Kyl and Lungren said restrictions that Congress passed in 1996 had not been sufficient.

Advertisement

Critics said the legislation would sharply restrict federal courts’ ability to consider petitions from state prisoners who claimed that their constitutional rights had been violated or that they had evidence that they were innocent.

In addition to the chief justices, the measure has drawn criticism from some conservative legal organizations, including the Rutherford Institute, whose president said the measure could lead to the execution of innocent people. About 50 former prosecutors and a dozen former federal judges have also weighed in against the bill.

“I am very much in favor of trying to speed up the criminal justice process, including capital cases,” said Ronald M. George, California’s chief justice, who supports the death penalty and twice argued death penalty cases before the U.S. Supreme Court when he worked for the California attorney general’s office.

“But there is an overriding concern I, and my fellow justices, have with fairness,” said George, whose state has 630 people on death row -- the most in the nation.

Advertisement

George said his review of the legislation indicated that it would overturn some recent decisions of the U.S. Supreme Court that had given new hearings to people on death row. “Those Rehnquist court decisions would not have been possible if this legislation had been in effect,” George said. “That is troubling to me; it was troubling to my colleagues.”

Ohio Chief Justice Thomas J. Moyer expressed similar views. “What we are saying to the [Senate Judiciary] Committee members is: ‘Don’t rush this through,’ ” said Moyer, a Republican, the longest-serving chief justice in the nation.

The proposed restrictions could significantly reduce the legal rights of death-row inmates, said Ralph Cappy, Pennsylvania’s chief justice and a Democrat. “In a very delicate area where you are concerned with possible actual innocence in post-conviction hearings that gives us great pause,” said Cappy, whose state has the nation’s fourth-largest death row.

Prisoners on death row generally reach federal courts using a legal petition known as habeas corpus -- a centuries-old method of challenging allegedly illegal imprisonment. The petition gives an inmate a day in court to assert that his constitutional rights were violated at trial, leading to a serious error in the case.

The pending measures “may preclude state defendants in both capital and noncapital” cases from seeking relief in the federal courts “and may deprive the federal courts of jurisdiction in the vast majority of these matters, all with unknown consequences for the state courts and the administration of justice,” the chief justices said in their resolution, passed at the group’s annual meeting, in Charleston, S.C.

The justices urged additional study and analysis of the 1996 law “and the causes of unwarranted delay, if any” before Congress passed any new legislation on the subject.

The “interpretation and effect” of the 1996 law has “only recently begun to be settled,” the resolution noted. Making new and far-reaching changes in the law could spawn years of further litigation, the state judges noted.

“The ostensible purpose [of these bills] is to expedite matters,” but that could “easily be subverted ... by another decade of litigation,” Cappy said.

Advertisement

Wallace B. Jefferson, chief justice of the Texas Supreme Court, said he voted no on the resolution because he had not had sufficient time to review the measure.

Texas is one of two states that has, in effect, two supreme courts: the one Jefferson heads, which reviews civil cases, and the Texas Court of Criminal Appeals.

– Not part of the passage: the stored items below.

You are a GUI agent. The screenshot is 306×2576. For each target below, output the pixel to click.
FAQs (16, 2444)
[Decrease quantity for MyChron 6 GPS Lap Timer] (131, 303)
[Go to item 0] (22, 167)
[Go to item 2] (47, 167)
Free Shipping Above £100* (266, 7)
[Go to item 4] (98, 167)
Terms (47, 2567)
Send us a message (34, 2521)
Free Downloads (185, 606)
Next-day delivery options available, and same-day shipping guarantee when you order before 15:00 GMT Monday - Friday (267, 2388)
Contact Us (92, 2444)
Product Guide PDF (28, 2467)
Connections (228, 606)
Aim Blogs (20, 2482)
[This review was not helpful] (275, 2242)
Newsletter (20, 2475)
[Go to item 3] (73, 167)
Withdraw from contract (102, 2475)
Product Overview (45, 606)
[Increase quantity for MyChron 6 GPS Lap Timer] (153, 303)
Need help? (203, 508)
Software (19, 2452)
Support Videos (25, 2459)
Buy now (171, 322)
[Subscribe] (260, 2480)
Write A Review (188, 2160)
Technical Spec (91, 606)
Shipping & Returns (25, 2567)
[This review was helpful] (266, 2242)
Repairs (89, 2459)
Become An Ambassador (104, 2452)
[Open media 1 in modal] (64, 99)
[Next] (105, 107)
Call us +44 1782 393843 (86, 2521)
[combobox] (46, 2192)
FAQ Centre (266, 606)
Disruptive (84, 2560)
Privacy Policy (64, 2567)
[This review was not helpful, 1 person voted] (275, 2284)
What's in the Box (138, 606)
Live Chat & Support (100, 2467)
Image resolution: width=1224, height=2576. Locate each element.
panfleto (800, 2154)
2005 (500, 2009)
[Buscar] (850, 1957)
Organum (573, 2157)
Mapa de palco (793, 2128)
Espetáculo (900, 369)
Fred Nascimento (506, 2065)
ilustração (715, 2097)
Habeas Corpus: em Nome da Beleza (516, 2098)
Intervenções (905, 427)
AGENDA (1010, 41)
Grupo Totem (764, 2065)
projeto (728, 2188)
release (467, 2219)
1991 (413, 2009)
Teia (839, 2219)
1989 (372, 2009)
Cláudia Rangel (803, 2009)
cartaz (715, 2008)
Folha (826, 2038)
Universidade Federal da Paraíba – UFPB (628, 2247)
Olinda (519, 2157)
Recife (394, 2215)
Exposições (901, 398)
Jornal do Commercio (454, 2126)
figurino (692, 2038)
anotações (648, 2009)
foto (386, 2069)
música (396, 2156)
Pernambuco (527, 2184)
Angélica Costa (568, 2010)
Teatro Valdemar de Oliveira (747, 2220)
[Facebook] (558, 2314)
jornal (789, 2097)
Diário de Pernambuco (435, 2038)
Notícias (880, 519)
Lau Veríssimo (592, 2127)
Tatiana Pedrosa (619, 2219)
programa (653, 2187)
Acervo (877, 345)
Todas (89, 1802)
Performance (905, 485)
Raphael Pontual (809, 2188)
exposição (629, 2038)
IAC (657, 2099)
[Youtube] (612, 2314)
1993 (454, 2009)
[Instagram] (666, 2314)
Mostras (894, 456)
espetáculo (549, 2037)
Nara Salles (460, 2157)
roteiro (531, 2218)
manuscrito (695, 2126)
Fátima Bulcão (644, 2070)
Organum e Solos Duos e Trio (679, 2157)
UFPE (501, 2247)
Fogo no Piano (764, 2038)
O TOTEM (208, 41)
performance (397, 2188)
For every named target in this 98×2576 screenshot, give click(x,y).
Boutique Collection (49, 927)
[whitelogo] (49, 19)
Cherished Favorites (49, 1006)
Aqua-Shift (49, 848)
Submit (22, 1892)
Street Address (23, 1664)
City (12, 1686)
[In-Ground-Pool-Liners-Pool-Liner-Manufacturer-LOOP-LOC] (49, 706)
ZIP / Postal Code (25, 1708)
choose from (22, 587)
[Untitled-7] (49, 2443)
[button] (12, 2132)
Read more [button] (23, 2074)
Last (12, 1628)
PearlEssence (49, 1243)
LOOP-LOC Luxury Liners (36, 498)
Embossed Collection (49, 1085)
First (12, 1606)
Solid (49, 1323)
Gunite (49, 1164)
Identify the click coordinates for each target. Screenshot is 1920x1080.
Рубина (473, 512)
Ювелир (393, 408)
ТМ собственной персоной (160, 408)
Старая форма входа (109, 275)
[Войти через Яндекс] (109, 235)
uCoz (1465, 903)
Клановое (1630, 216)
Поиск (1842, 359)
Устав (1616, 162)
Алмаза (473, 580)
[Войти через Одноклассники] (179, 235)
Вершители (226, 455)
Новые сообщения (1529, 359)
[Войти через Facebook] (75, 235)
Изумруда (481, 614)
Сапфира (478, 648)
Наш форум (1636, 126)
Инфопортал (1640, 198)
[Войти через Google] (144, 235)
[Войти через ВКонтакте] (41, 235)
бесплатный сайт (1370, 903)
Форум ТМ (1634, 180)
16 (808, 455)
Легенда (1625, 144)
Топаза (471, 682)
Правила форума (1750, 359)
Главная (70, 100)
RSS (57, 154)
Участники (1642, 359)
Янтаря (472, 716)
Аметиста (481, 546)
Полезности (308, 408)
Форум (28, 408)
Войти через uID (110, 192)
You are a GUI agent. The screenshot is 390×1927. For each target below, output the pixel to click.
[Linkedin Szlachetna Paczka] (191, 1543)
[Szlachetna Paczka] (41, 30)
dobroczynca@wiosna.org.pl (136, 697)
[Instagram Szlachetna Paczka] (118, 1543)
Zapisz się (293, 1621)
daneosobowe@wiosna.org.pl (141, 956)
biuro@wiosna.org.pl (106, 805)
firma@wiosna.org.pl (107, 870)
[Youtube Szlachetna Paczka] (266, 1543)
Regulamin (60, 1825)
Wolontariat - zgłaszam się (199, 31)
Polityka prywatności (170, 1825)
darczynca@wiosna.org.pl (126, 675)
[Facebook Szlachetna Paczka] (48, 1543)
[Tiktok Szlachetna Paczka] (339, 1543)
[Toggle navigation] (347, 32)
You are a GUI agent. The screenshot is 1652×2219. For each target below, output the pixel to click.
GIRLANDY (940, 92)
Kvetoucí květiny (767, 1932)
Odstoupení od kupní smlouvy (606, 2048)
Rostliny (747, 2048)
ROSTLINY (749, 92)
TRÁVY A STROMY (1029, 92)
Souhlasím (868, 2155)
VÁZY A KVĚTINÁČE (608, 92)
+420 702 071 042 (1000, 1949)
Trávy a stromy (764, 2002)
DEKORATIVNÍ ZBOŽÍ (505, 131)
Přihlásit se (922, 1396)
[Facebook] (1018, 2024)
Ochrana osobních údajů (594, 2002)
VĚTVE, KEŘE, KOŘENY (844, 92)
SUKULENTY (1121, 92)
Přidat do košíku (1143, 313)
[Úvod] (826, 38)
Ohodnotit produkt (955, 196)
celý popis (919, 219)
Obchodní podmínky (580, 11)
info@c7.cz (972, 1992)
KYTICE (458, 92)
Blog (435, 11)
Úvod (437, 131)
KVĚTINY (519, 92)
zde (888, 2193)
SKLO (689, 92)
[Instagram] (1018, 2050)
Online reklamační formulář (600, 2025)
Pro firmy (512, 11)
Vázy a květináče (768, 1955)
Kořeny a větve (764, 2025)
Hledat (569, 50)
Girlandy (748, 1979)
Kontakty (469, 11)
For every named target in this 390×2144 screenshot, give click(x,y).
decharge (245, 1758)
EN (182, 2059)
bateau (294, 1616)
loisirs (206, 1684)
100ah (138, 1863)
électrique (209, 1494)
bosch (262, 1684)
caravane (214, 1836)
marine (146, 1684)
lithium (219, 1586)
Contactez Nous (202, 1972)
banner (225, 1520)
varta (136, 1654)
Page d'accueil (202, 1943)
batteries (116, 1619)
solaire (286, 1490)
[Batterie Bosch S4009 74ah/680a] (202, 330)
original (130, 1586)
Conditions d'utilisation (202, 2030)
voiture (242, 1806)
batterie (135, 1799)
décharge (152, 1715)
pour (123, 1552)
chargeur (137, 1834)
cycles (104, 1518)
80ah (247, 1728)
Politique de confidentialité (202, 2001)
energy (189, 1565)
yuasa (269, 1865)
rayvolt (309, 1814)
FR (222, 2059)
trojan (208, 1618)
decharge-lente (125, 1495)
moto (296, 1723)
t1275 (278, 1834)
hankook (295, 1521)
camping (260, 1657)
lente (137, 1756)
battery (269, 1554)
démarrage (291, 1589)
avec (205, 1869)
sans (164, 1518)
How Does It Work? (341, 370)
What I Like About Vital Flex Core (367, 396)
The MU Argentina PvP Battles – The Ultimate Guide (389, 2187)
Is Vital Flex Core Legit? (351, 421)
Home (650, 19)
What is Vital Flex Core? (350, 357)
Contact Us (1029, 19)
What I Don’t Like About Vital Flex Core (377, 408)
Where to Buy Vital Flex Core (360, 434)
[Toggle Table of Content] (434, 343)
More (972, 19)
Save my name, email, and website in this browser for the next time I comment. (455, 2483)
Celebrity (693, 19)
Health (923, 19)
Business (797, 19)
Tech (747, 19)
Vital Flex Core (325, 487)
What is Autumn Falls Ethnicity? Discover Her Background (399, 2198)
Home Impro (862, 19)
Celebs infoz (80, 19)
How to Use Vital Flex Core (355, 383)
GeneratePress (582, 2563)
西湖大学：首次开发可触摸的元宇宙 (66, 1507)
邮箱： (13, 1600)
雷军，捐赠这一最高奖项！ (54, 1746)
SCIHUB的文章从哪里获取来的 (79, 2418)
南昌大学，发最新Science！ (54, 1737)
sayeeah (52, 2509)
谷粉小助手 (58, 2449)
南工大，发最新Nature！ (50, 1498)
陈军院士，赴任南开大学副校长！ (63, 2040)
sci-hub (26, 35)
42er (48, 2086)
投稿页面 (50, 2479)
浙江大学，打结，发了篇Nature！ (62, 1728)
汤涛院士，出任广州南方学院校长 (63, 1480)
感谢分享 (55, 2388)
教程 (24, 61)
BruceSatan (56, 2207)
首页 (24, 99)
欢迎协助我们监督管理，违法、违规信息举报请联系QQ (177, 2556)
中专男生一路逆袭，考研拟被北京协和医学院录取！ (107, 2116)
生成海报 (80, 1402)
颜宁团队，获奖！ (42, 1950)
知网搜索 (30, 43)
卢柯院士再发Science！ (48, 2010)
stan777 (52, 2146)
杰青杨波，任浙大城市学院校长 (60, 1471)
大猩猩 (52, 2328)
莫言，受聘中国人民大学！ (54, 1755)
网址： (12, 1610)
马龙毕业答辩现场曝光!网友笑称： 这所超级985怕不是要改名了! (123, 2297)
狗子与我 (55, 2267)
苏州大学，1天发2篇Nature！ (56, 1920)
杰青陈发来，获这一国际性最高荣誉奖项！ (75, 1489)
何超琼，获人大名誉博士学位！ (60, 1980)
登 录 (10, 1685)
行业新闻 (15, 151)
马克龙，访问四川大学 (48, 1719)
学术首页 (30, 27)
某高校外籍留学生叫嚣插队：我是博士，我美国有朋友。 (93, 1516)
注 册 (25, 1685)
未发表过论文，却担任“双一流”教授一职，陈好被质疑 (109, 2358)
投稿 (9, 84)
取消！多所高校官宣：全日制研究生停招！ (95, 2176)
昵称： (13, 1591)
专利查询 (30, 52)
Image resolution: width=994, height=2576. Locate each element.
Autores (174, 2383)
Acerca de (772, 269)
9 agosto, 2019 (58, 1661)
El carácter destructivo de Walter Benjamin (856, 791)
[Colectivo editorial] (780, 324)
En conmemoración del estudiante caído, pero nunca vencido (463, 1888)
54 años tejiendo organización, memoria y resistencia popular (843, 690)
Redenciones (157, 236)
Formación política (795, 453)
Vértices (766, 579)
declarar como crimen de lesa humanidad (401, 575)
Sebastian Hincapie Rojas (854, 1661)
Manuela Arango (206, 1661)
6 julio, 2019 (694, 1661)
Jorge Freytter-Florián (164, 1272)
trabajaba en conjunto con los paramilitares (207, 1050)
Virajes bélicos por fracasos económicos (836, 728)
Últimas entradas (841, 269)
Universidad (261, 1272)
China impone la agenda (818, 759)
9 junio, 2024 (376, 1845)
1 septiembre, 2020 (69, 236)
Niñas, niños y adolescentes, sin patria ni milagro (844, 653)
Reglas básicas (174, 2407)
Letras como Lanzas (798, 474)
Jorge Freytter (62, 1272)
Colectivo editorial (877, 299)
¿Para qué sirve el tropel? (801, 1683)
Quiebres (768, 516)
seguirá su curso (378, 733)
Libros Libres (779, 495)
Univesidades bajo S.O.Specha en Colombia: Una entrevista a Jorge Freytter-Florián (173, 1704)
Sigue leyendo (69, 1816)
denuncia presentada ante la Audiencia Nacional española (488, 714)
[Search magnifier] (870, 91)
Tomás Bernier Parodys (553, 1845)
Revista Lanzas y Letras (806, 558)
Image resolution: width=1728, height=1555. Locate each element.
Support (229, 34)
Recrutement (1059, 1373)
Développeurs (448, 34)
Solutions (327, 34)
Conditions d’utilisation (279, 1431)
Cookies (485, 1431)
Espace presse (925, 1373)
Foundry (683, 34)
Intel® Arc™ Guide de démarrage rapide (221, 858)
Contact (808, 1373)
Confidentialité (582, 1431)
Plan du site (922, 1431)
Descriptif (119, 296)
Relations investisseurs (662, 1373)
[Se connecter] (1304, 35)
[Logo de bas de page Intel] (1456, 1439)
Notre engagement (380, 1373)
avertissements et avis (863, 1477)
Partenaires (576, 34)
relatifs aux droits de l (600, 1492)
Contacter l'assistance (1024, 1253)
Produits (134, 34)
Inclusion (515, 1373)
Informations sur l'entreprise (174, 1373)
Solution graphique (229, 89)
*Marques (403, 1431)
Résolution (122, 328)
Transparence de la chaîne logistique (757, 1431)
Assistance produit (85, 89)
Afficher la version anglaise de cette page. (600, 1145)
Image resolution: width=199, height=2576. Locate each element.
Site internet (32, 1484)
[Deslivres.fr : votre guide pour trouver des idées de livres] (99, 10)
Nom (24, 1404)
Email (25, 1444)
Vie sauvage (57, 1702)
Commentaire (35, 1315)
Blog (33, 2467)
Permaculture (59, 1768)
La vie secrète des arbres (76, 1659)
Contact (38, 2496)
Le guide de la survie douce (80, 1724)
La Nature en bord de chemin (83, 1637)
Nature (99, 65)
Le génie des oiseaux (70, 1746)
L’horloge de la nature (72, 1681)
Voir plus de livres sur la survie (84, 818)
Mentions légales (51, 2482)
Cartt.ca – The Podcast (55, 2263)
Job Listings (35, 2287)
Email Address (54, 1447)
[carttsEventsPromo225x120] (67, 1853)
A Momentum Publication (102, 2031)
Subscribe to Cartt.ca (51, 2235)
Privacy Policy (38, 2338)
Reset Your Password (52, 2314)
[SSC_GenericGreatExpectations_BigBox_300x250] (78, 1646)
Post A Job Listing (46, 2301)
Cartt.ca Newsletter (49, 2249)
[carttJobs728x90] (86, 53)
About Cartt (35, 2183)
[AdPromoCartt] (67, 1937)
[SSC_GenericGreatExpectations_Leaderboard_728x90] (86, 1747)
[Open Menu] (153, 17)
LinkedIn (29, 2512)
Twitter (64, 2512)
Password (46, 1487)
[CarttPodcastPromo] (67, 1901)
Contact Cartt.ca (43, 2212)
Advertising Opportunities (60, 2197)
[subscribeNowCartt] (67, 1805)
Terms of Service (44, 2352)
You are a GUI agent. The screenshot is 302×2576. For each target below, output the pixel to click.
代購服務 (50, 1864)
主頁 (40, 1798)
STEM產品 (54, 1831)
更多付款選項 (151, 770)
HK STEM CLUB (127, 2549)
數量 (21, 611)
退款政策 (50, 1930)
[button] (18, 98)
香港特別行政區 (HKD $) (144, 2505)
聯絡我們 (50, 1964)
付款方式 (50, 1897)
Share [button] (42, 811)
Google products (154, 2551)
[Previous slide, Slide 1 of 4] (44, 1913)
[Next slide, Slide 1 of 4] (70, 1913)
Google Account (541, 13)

“My point was that the whole complex area of habeas corpus is somewhat foreign to a court with only civil jurisdiction,” Jefferson said. He said he had started to review the bill, but added that he had “not made any final decision.”

Shortly before Congress adjourned for the summer, Arlen Specter, the Pennsylvania Republican who heads the Senate Judiciary Committee, introduced a bill that would substantially amend the Kyl measure. The committee is supposed to take up the bill this fall.